Collected data entries
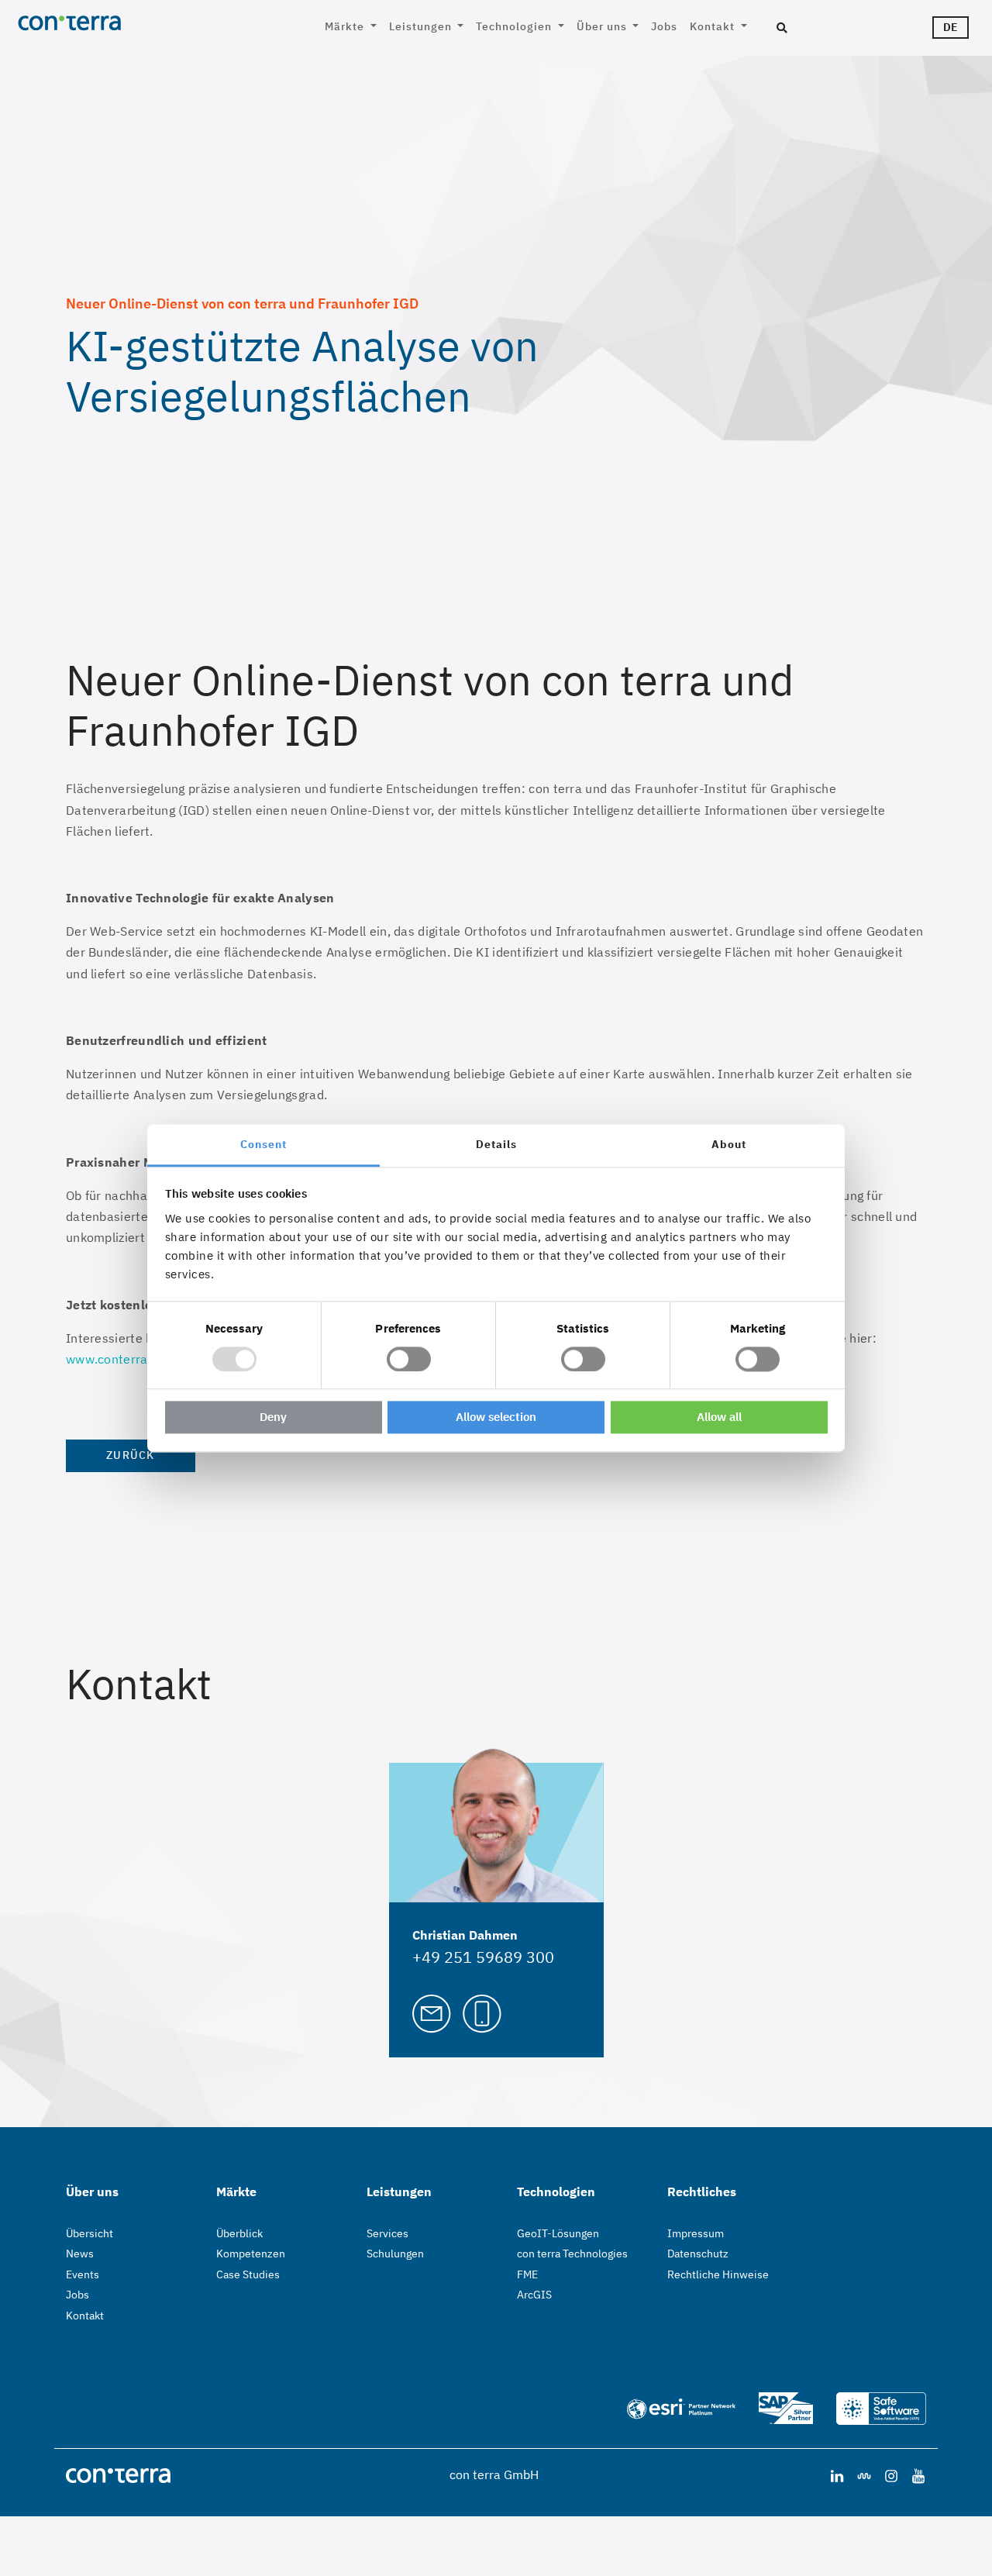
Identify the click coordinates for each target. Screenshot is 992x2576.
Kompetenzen (250, 2253)
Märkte (346, 26)
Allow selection (496, 1417)
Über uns (603, 26)
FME (527, 2274)
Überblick (239, 2233)
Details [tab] (496, 1144)
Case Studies (248, 2274)
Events (82, 2274)
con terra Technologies (572, 2253)
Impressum (695, 2233)
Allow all (719, 1417)
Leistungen (422, 26)
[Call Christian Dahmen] (482, 2012)
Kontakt (714, 26)
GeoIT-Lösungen (558, 2233)
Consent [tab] (263, 1144)
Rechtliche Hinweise (718, 2274)
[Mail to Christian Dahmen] (431, 2012)
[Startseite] (121, 22)
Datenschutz (697, 2253)
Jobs (664, 26)
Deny (273, 1417)
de (950, 27)
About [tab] (728, 1144)
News (80, 2253)
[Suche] (782, 28)
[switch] (409, 1359)
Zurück (130, 1455)
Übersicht (89, 2233)
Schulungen (395, 2253)
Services (387, 2233)
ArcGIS (534, 2295)
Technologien (515, 26)
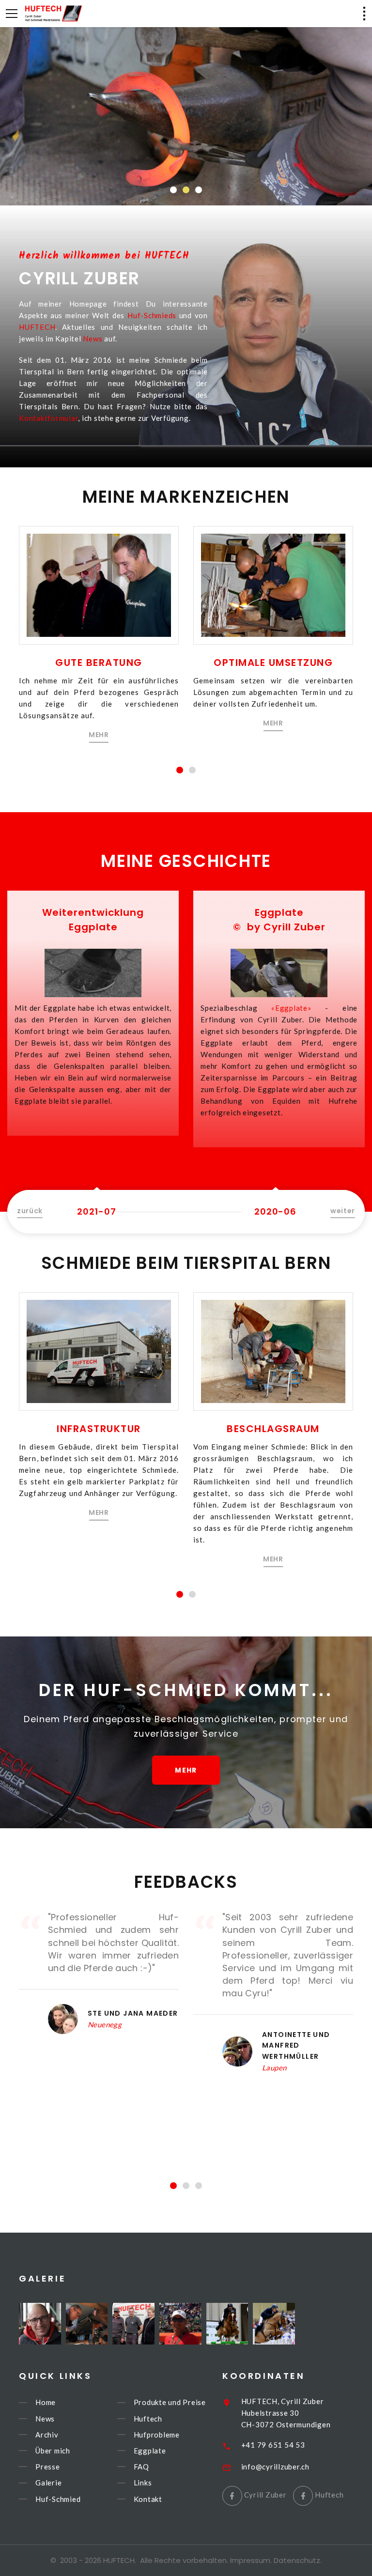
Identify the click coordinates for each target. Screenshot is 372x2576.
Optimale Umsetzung (273, 662)
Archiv (47, 2434)
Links (143, 2483)
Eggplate (150, 2450)
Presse (47, 2466)
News (92, 338)
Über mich (52, 2450)
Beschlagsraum (273, 1428)
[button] (173, 189)
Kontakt (148, 2499)
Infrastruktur (99, 1428)
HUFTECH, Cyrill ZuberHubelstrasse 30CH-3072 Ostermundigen (286, 2413)
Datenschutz (297, 2560)
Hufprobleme (157, 2434)
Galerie (48, 2483)
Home (45, 2402)
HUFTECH (37, 327)
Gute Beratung (98, 662)
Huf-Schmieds (151, 315)
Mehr (186, 157)
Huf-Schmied (57, 2499)
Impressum (250, 2560)
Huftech (148, 2418)
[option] (93, 1013)
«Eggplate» (291, 1007)
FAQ (141, 2466)
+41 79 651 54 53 (273, 2444)
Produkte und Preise (170, 2402)
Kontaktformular (48, 418)
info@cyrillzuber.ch (275, 2466)
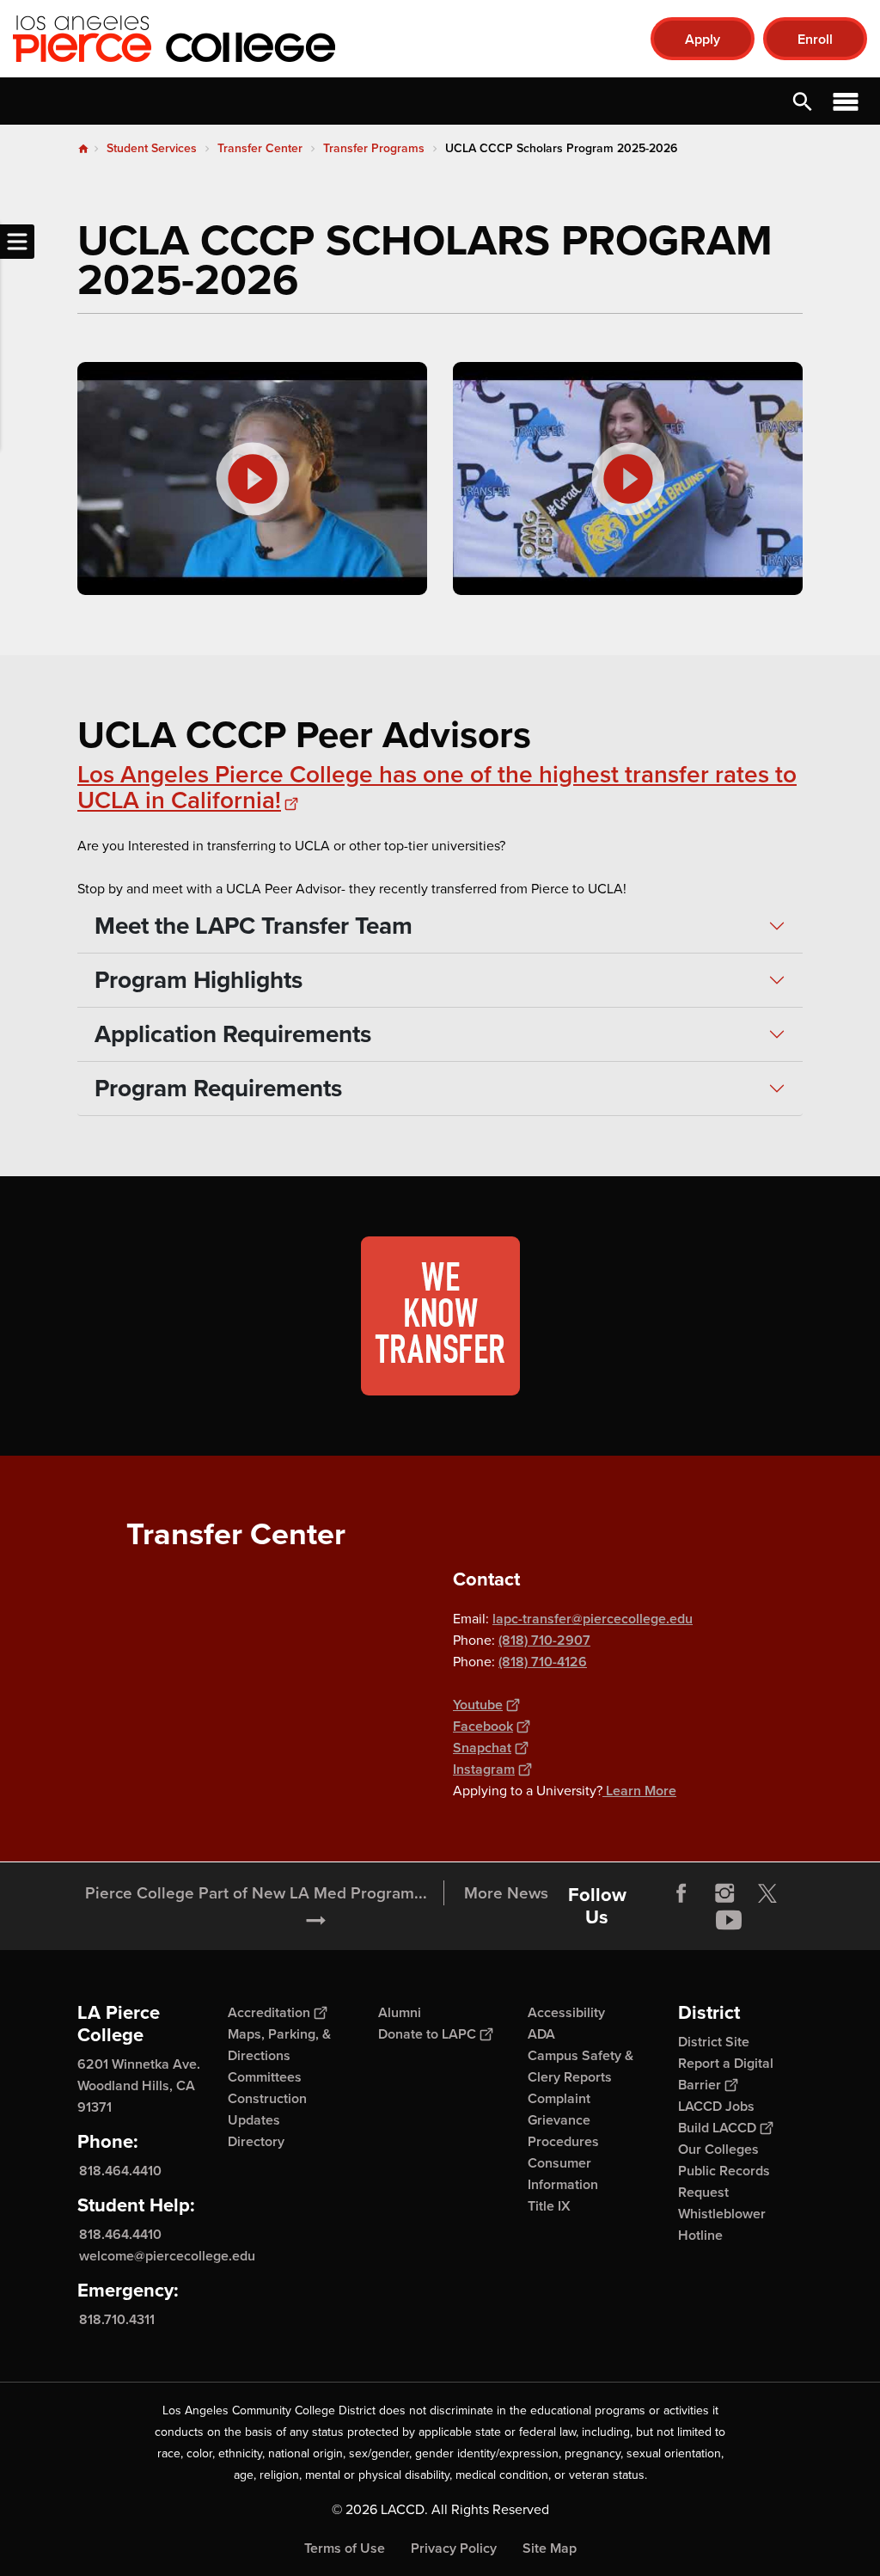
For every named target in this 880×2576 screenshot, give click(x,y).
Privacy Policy (454, 2548)
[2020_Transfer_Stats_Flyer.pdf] (439, 1315)
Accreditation (269, 2012)
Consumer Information (563, 2173)
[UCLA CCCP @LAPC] (628, 478)
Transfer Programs (374, 148)
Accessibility (566, 2012)
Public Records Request (724, 2181)
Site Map (549, 2548)
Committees (265, 2077)
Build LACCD (717, 2127)
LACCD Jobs (716, 2106)
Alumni (399, 2012)
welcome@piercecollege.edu (167, 2256)
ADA (541, 2034)
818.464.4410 (120, 2170)
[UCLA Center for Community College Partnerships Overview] (252, 478)
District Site (713, 2042)
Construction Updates (267, 2109)
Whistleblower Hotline (722, 2224)
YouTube (729, 1920)
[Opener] (863, 1933)
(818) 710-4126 (542, 1661)
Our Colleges (718, 2149)
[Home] (199, 38)
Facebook (483, 1726)
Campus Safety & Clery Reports (580, 2066)
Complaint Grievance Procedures (563, 2119)
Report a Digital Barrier (725, 2074)
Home (83, 149)
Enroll (815, 39)
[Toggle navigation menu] (17, 241)
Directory (256, 2141)
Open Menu (845, 101)
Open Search (802, 101)
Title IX (549, 2206)
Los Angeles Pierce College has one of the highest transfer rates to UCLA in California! (437, 787)
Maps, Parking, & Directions (279, 2044)
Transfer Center (259, 148)
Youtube (478, 1704)
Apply (702, 39)
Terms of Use (344, 2548)
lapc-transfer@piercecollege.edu (592, 1618)
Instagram (484, 1769)
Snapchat (482, 1747)
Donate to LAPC (427, 2034)
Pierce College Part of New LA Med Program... (256, 1892)
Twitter (767, 1893)
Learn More (639, 1790)
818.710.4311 (117, 2319)
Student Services (152, 148)
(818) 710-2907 (544, 1640)
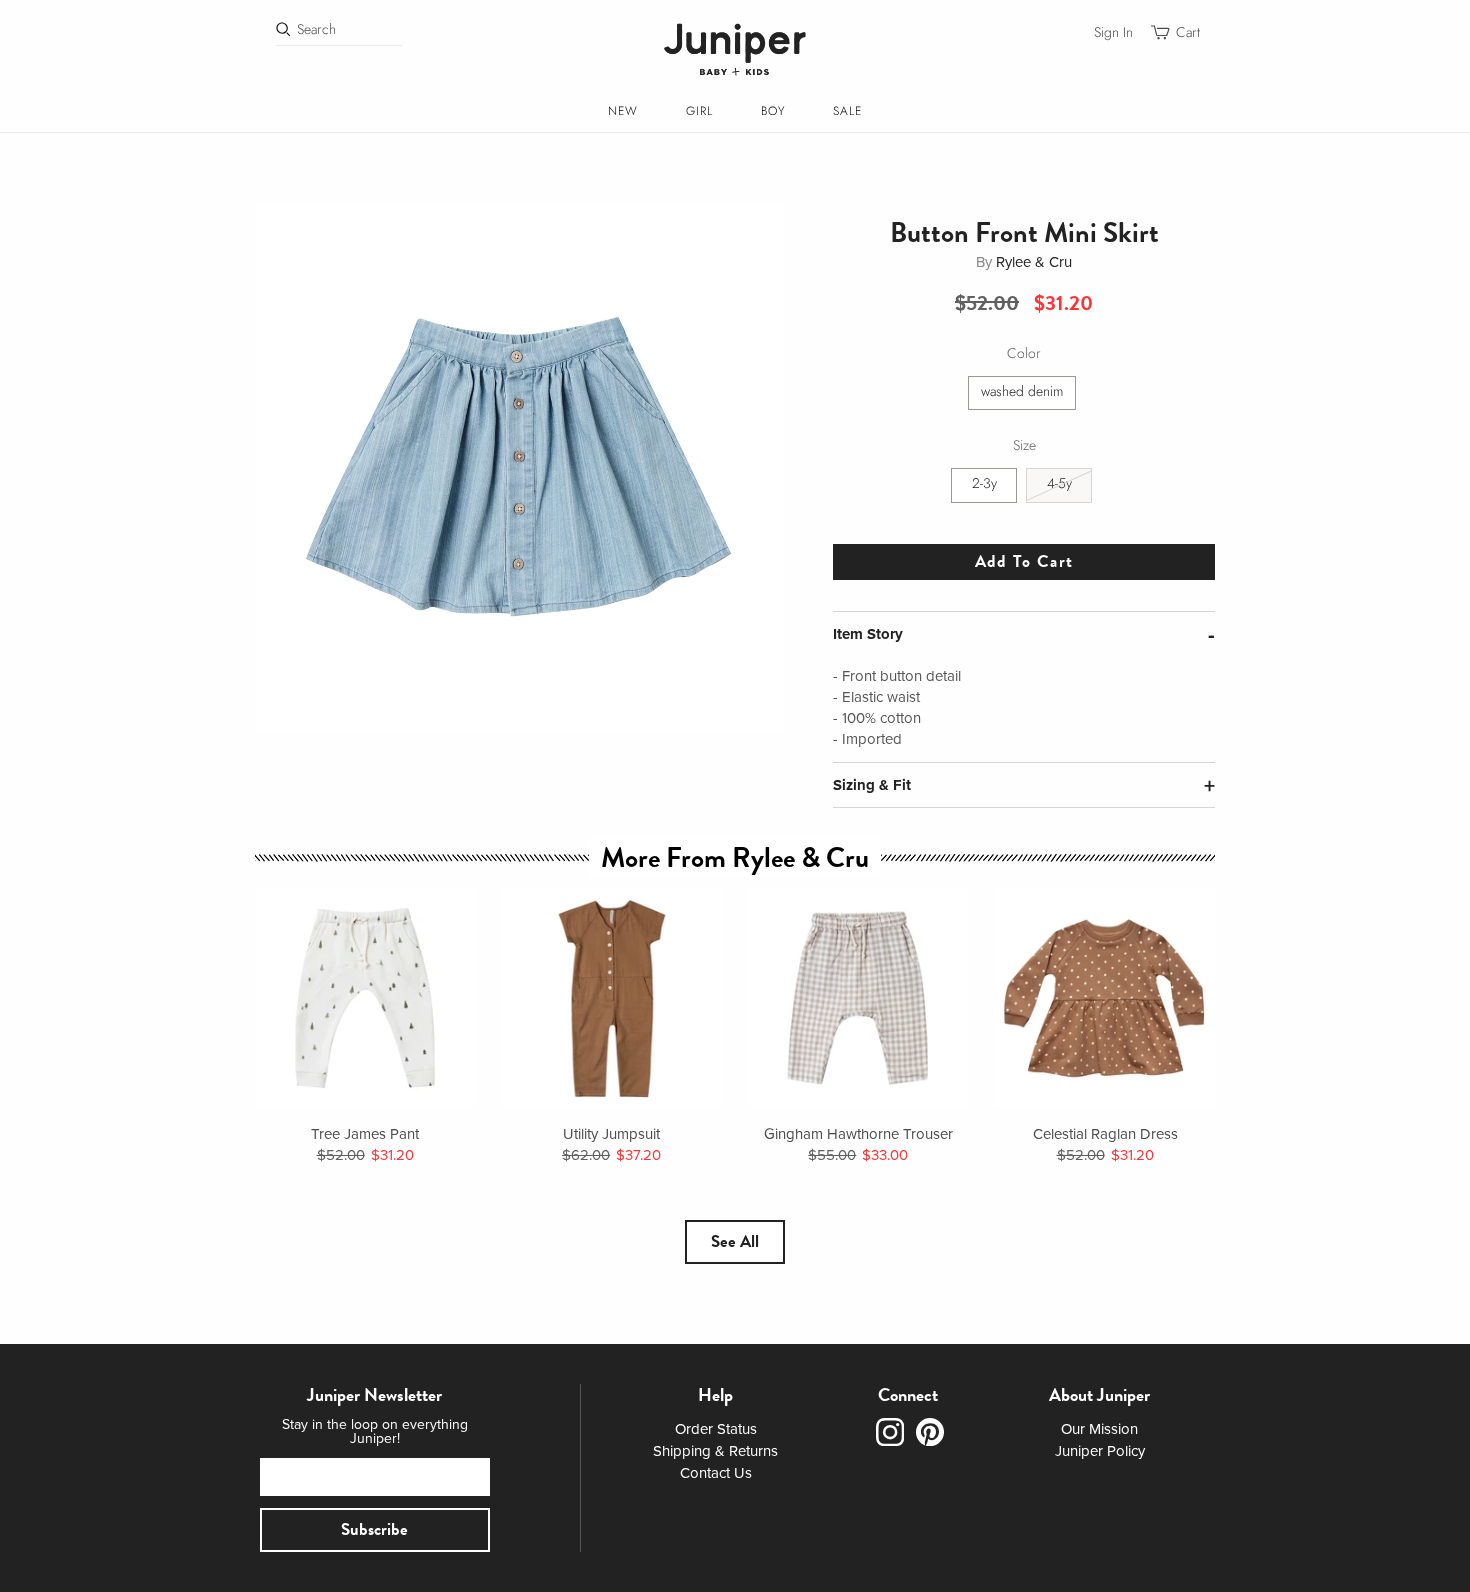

Brief ->
Starting with the line that holds "Mehr (186, 157)" and ending with the line that holds "info@cyrillzuber.ch (275, 2466)", retype every line in the data above exactly, and nothing else.

Exercise answer ->
Mehr (186, 157)
Huf-Schmied (57, 2499)
Impressum (250, 2560)
Huftech (148, 2418)
[option] (93, 1013)
«Eggplate» (291, 1007)
FAQ (141, 2466)
+41 79 651 54 53 (273, 2444)
Produkte und Preise (170, 2402)
Kontaktformular (48, 418)
info@cyrillzuber.ch (275, 2466)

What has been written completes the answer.